Friday, April 1, 2011

Me and the refrigerator

I do not know about you, but I have a love hate relationship with my refrigerator and this is an ongoing issue. It all starts very early in the morning when I have to delve into the cold belly to find ingredients,to once again concoct a new and interesting sandwich. Now if you are a "supermom" like me you will sometimes find that in the sandwich department you are out of interesting ingredients. Why? because I could not find the time to run to the store, or if I have to be really truthful, I just did not feel like it! This is when the backup plan kicks in, and as all great "supermoms" around the world we revert to scraping the last peanut butter out of the jar. Of course I have to scrape because like a real 'supermom" I forgot to buy a new bottle on my last trip to the grocery store! I feel the guilt creeping up on me. I can just imagine my sons face when he so expectantly opens his lunchbox, only to find a sandwich , thinly spread with peanut butter. By this time I start to convince myself that I am not that bad of a mother. After all why on earth do the family need to have a designer sandwich everyday? Needless to say I feel super sorry for myself and deflated only to take it out on the refrigerator by slamming the door!
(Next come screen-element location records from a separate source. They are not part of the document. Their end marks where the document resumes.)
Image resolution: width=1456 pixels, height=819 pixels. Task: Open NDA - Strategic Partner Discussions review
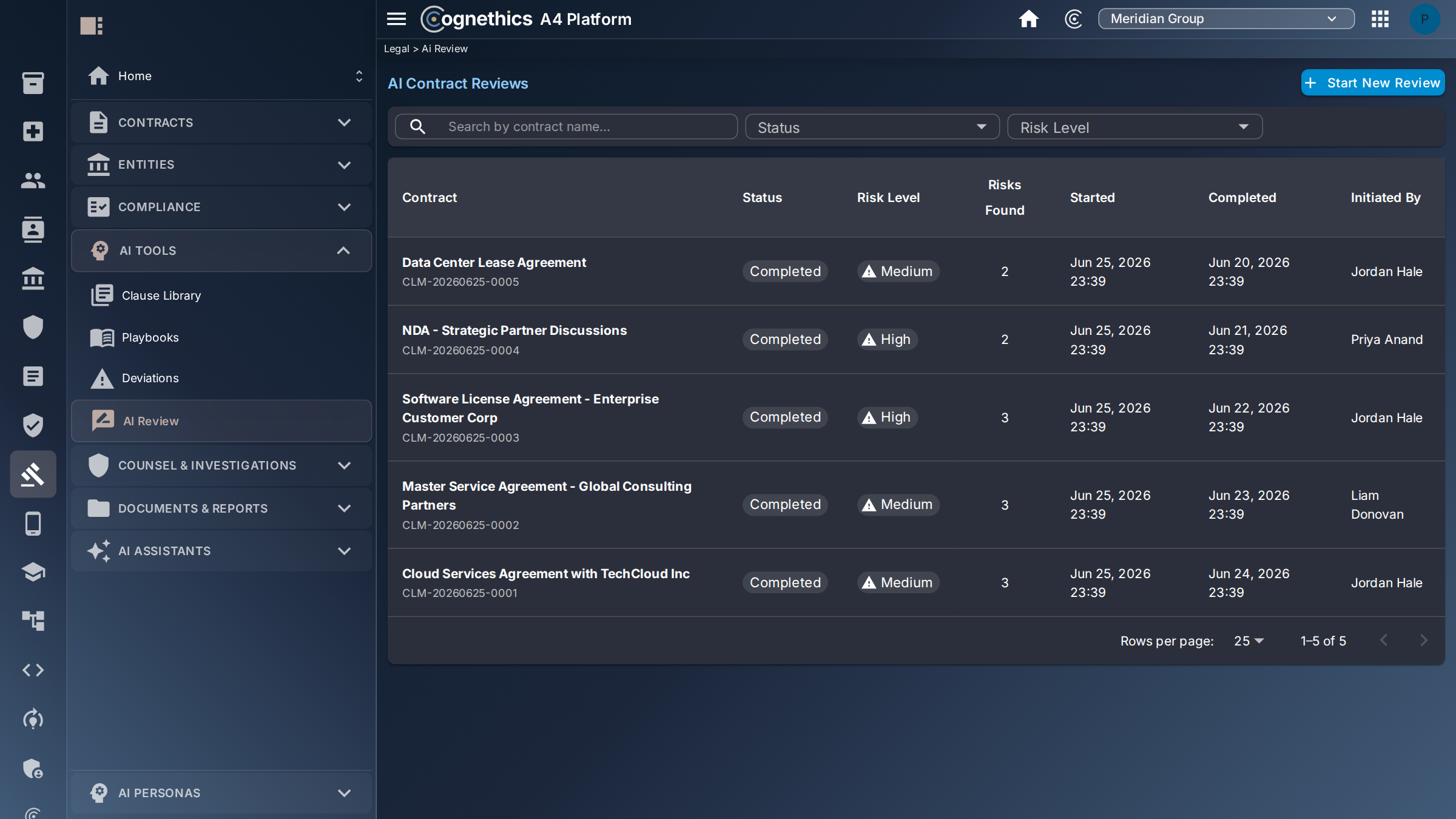514,331
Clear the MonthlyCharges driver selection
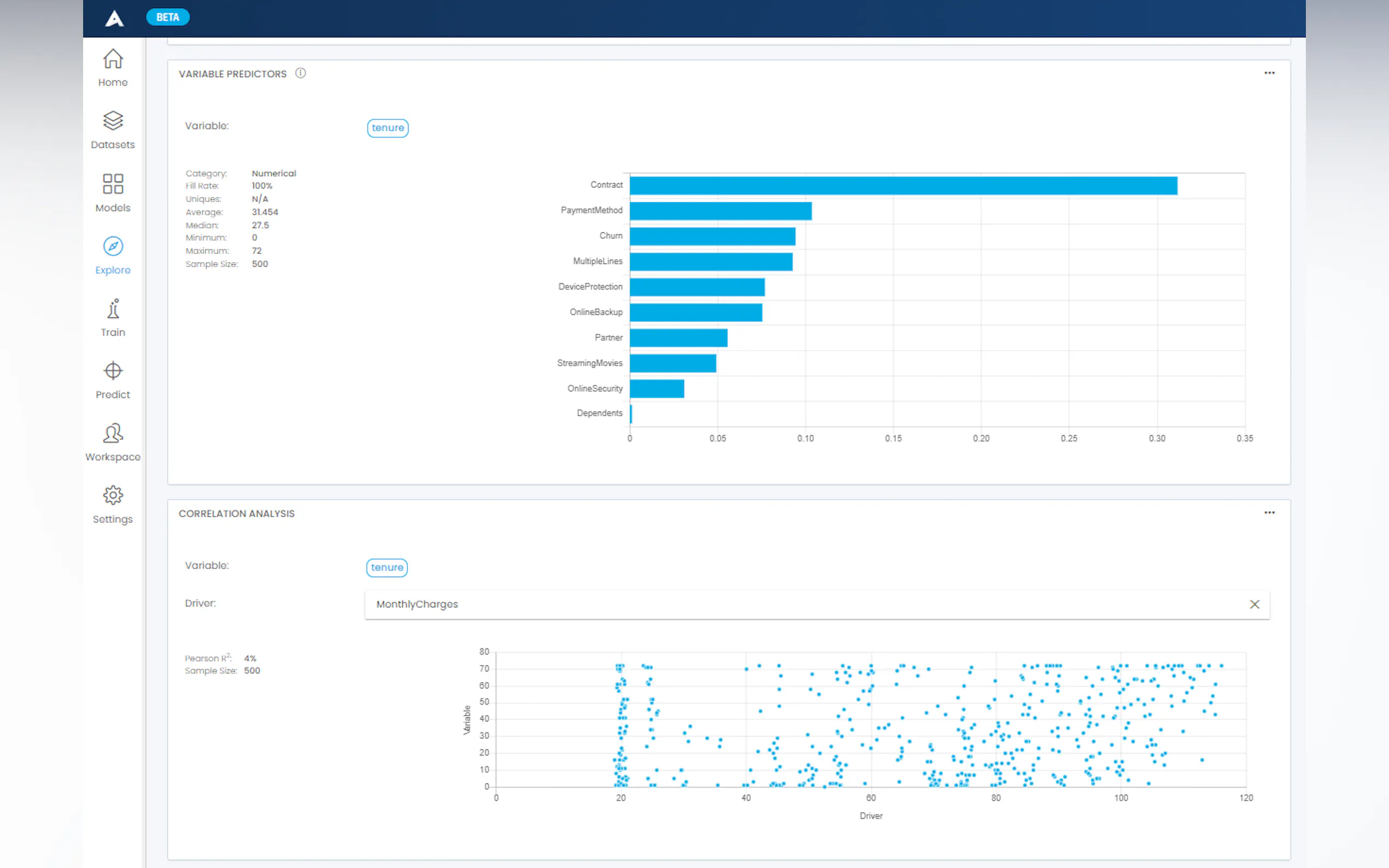This screenshot has width=1389, height=868. pyautogui.click(x=1254, y=604)
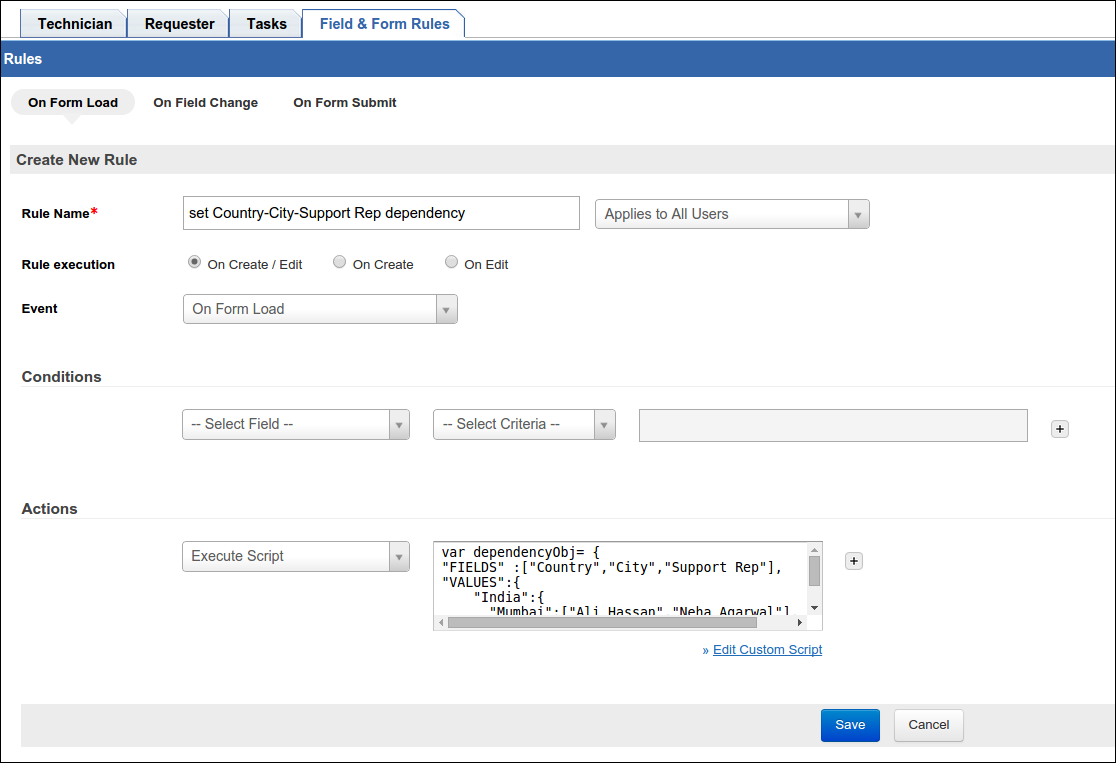
Task: Go to On Field Change rules
Action: pos(205,102)
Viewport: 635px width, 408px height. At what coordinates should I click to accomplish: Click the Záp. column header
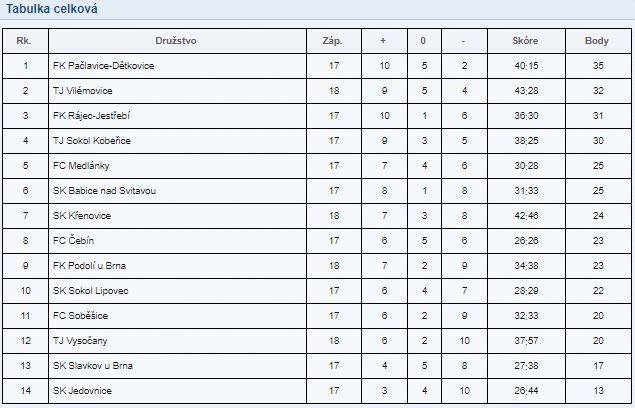point(332,41)
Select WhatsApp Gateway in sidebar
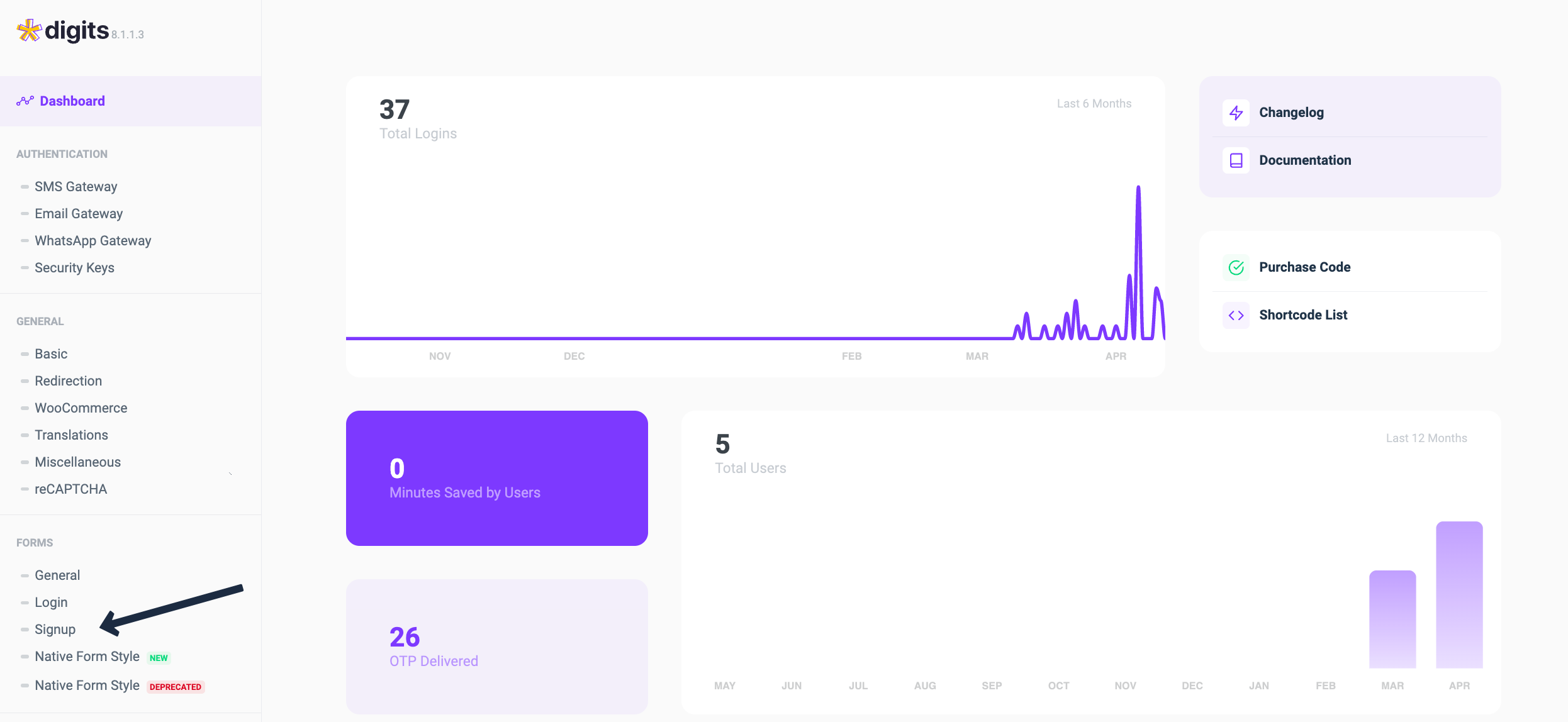 coord(92,241)
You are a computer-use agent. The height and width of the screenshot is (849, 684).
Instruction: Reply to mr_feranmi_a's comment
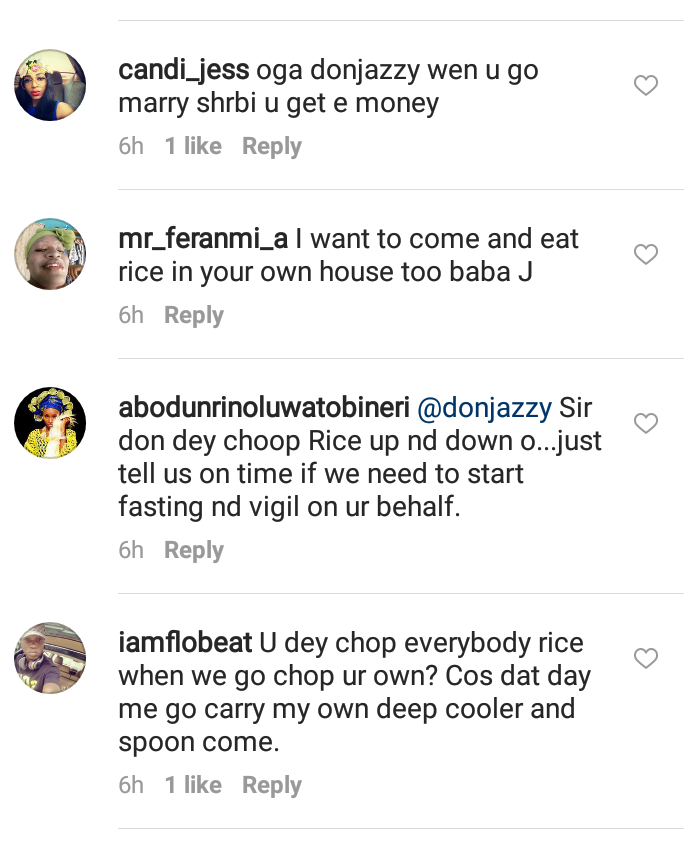[x=193, y=315]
I have this fantasy that I will one day have a fridge that if I open it up it will tell me exactly what I have in it, and will automatically give me a healthy and delicious meal to prepare every night. Ok, back to reality. The problem is that if I do not have something figured out about dinner by the time I drop my son off at school, I am in real deep trouble! I am also really tired of my same ol, same ol food anyways, and am quite frankly in awe of these women who without any effort produce wonderful and healthy dinners every night. But like a real "supermom" I somehow always have my back up: Hamburger meat!! Never mind that we had it three times this week already! Food is food right? Remember the guilty feeling of this morning, well guess what, it is now earning interest, because the guilt is now compounding.

As I mentioned my refrigerator never has anything to offer but trouble!

My question to all women is? where did we get this notion that we have to cook like a Top Chef and to make sandwiches like a restaurant to be considered a good mother and wife? Why do we allow ourselves to feel guilty about silly things like that?